Task goal: Copy out all the records exactly.

Collected data
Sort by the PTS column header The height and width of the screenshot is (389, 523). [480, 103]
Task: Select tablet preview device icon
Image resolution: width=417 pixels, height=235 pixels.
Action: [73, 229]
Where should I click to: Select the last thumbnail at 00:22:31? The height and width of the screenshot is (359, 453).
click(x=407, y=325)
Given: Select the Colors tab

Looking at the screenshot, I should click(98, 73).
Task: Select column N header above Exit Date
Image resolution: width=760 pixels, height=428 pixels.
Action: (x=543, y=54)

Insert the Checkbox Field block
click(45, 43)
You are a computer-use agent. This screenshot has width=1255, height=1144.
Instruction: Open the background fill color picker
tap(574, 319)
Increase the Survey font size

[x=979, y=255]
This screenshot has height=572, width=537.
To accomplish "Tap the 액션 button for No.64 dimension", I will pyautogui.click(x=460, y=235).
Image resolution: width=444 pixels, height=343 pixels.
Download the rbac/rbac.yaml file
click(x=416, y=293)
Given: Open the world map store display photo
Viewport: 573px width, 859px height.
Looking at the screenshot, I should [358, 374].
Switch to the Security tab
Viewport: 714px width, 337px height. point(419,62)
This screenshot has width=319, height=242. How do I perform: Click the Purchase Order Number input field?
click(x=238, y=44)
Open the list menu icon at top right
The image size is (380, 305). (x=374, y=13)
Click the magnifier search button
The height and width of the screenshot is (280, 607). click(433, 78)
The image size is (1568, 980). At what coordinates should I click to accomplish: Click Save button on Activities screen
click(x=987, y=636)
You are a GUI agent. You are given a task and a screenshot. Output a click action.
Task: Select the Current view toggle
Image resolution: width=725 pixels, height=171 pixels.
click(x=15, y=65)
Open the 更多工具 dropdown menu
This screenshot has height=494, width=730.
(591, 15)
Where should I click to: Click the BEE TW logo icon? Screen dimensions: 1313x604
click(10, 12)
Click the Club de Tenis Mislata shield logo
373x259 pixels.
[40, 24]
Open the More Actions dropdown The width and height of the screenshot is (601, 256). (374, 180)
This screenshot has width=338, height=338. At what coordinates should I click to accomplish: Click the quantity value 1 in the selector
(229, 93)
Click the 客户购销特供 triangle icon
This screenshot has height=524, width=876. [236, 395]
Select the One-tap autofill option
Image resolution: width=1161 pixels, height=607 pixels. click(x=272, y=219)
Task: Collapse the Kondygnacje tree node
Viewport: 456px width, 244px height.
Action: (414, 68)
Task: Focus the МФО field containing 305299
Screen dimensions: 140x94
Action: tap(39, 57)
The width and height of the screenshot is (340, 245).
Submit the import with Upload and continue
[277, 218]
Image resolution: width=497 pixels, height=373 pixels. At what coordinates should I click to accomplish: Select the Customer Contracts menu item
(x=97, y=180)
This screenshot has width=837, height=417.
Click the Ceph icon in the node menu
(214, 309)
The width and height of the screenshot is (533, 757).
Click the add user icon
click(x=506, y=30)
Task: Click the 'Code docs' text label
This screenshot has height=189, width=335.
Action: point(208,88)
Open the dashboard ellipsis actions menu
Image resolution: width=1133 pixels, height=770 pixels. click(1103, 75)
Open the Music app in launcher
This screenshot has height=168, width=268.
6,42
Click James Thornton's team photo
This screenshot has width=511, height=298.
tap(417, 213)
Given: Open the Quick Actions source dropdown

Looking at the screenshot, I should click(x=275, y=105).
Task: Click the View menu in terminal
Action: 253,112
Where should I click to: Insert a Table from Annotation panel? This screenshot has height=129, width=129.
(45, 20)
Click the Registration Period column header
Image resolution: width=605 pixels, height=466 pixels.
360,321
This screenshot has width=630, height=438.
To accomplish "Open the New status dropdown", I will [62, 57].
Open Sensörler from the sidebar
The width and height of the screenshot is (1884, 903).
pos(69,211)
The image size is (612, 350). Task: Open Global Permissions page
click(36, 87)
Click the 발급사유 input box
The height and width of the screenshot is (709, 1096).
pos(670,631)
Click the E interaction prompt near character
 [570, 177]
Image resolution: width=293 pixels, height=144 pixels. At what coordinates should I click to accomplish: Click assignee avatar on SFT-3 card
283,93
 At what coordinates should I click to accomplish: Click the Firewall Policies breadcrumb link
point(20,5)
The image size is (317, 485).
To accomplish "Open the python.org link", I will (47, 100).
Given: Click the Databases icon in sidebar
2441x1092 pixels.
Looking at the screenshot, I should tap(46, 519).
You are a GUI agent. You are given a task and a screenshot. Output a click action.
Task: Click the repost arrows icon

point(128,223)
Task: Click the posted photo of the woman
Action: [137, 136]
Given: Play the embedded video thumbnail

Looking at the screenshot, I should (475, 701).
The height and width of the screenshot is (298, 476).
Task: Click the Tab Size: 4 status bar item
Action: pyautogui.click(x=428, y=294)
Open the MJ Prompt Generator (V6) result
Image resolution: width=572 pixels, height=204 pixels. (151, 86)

Completed task:
Sort by the PTS column header The height and width of the screenshot is (389, 523). [480, 103]
Task: Select tablet preview device icon
Image resolution: width=417 pixels, height=235 pixels.
Action: [73, 229]
Where should I click to: Select the last thumbnail at 00:22:31? The height and width of the screenshot is (359, 453).
click(x=407, y=325)
Given: Select the Colors tab

Looking at the screenshot, I should click(98, 73).
Task: Select column N header above Exit Date
Image resolution: width=760 pixels, height=428 pixels.
Action: (x=543, y=54)

Insert the Checkbox Field block
click(45, 43)
You are a computer-use agent. This screenshot has width=1255, height=1144.
Instruction: Open the background fill color picker
tap(574, 319)
Increase the Survey font size

[x=979, y=255]
This screenshot has height=572, width=537.
To accomplish "Tap the 액션 button for No.64 dimension", I will pyautogui.click(x=460, y=235).
Image resolution: width=444 pixels, height=343 pixels.
Download the rbac/rbac.yaml file
click(x=416, y=293)
Given: Open the world map store display photo
Viewport: 573px width, 859px height.
Looking at the screenshot, I should [358, 374].
Switch to the Security tab
Viewport: 714px width, 337px height. point(419,62)
This screenshot has width=319, height=242. How do I perform: Click the Purchase Order Number input field?
click(x=238, y=44)
Open the list menu icon at top right
The image size is (380, 305). (x=374, y=13)
Click the magnifier search button
The height and width of the screenshot is (280, 607). click(433, 78)
The image size is (1568, 980). At what coordinates should I click to accomplish: Click Save button on Activities screen
click(x=987, y=636)
You are a GUI agent. You are given a task and a screenshot. Output a click action.
Task: Select the Current view toggle
Image resolution: width=725 pixels, height=171 pixels.
click(x=15, y=65)
Open the 更多工具 dropdown menu
This screenshot has height=494, width=730.
(591, 15)
Where should I click to: Click the BEE TW logo icon? Screen dimensions: 1313x604
click(10, 12)
Click the Club de Tenis Mislata shield logo
373x259 pixels.
[40, 24]
Open the More Actions dropdown The width and height of the screenshot is (601, 256). (374, 180)
This screenshot has width=338, height=338. At what coordinates should I click to accomplish: Click the quantity value 1 in the selector
(229, 93)
Click the 客户购销特供 triangle icon
This screenshot has height=524, width=876. [236, 395]
Select the One-tap autofill option
Image resolution: width=1161 pixels, height=607 pixels. click(x=272, y=219)
Task: Collapse the Kondygnacje tree node
Viewport: 456px width, 244px height.
Action: (414, 68)
Task: Focus the МФО field containing 305299
Screen dimensions: 140x94
Action: tap(39, 57)
The width and height of the screenshot is (340, 245).
Submit the import with Upload and continue
[277, 218]
Image resolution: width=497 pixels, height=373 pixels. At what coordinates should I click to accomplish: Select the Customer Contracts menu item
(x=97, y=180)
This screenshot has width=837, height=417.
Click the Ceph icon in the node menu
(214, 309)
The width and height of the screenshot is (533, 757).
Click the add user icon
click(x=506, y=30)
Task: Click the 'Code docs' text label
This screenshot has height=189, width=335.
Action: point(208,88)
Open the dashboard ellipsis actions menu
Image resolution: width=1133 pixels, height=770 pixels. click(1103, 75)
Open the Music app in launcher
This screenshot has height=168, width=268.
6,42
Click James Thornton's team photo
This screenshot has width=511, height=298.
tap(417, 213)
Given: Open the Quick Actions source dropdown

Looking at the screenshot, I should click(x=275, y=105).
Task: Click the View menu in terminal
Action: 253,112
Where should I click to: Insert a Table from Annotation panel? This screenshot has height=129, width=129.
(45, 20)
Click the Registration Period column header
Image resolution: width=605 pixels, height=466 pixels.
360,321
This screenshot has width=630, height=438.
To accomplish "Open the New status dropdown", I will [62, 57].
Open Sensörler from the sidebar
The width and height of the screenshot is (1884, 903).
pos(69,211)
The image size is (612, 350). Task: Open Global Permissions page
click(36, 87)
Click the 발급사유 input box
The height and width of the screenshot is (709, 1096).
pos(670,631)
Click the E interaction prompt near character
 [570, 177]
Image resolution: width=293 pixels, height=144 pixels. At what coordinates should I click to accomplish: Click assignee avatar on SFT-3 card
283,93
 At what coordinates should I click to accomplish: Click the Firewall Policies breadcrumb link
point(20,5)
The image size is (317, 485).
To accomplish "Open the python.org link", I will (47, 100).
Given: Click the Databases icon in sidebar
2441x1092 pixels.
Looking at the screenshot, I should tap(46, 519).
You are a GUI agent. You are given a task and a screenshot. Output a click action.
Task: Click the repost arrows icon

point(128,223)
Task: Click the posted photo of the woman
Action: [137, 136]
Given: Play the embedded video thumbnail

Looking at the screenshot, I should (475, 701).
The height and width of the screenshot is (298, 476).
Task: Click the Tab Size: 4 status bar item
Action: pyautogui.click(x=428, y=294)
Open the MJ Prompt Generator (V6) result
Image resolution: width=572 pixels, height=204 pixels. (151, 86)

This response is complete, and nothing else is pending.